Status changed to 'Confirmed' because the bug affects multiple users.

Changed in harfbuzz (Ubuntu):
status: New → Confirmed
Changed in ubuntu-font-family-sources (Ubuntu):
status: New → Confirmed
summary: - QML Unreadable small fonts on 1366x768 screen
+ Font/text rendering is irregular and not pixel-aligned on low DPI
+ screens
Revision history for this message
Daniel van Vugt (vanvugt) wrote :

The problem is seemingly reduced in xenial now with the new visual design. But the problem is not eliminated.

Fonts in the indicator pulldown (on desktop) are still not very well pixel aligned. At a guess, it looks like we might have made any of these mistakes:
   (a) Insufficient hinting
   (b) Text is pre-rendered in a bitmap whose background colour is different to the final screen.
   (c) Text rendering is trying to use sub-pixel alignment, but only getting greyscale on screen (see (b))

Sad to say Unity7 text still looks much nicer.
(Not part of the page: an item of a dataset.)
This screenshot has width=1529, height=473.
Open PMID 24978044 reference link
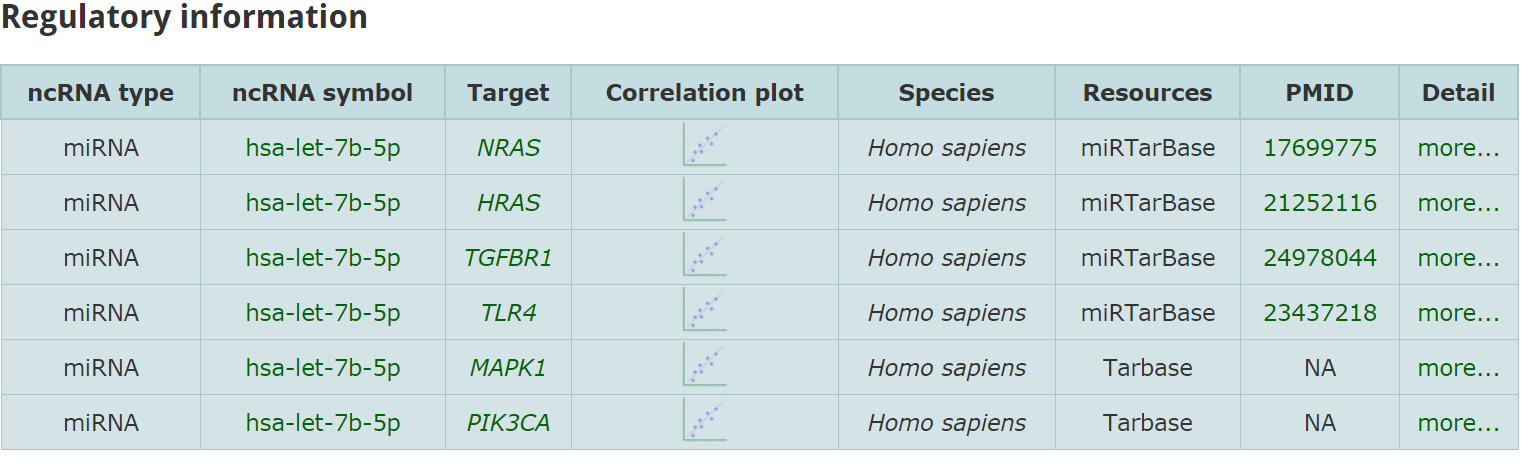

Revision history for this message
Daniel van Vugt (vanvugt) wrote :

Seems to be totally fixed in xenial today!

Can anyone confirm what package fixed it?

Changed in harfbuzz (Ubuntu):
status: Confirmed → Incomplete
Changed in ubuntu-font-family-sources (Ubuntu):
status: Confirmed → Incomplete
Changed in ubuntu-ui-toolkit (Ubuntu):
status: New → Incomplete
Revision history for this message
Daniel van Vugt (vanvugt) wrote :

Reopened again. Although the situation definitely got better at the start of April, font rendering in Unity8 still looks quite poor when compared to Unity7.

The problem might just be misaligned textures like Unity8 bug 1510382.

Changed in harfbuzz (Ubuntu):
status: Incomplete → New
Changed in ubuntu-font-family-sources (Ubuntu):
status: Incomplete → New
Changed in ubuntu-ui-toolkit (Ubuntu):
status: Incomplete → New
Revision history for this message
Timo Jyrinki (timo-jyrinki) wrote :

I can't think of anything relevant changed in Qt itself since 5.5.1 landed in xenial in December, so it must have been some other package.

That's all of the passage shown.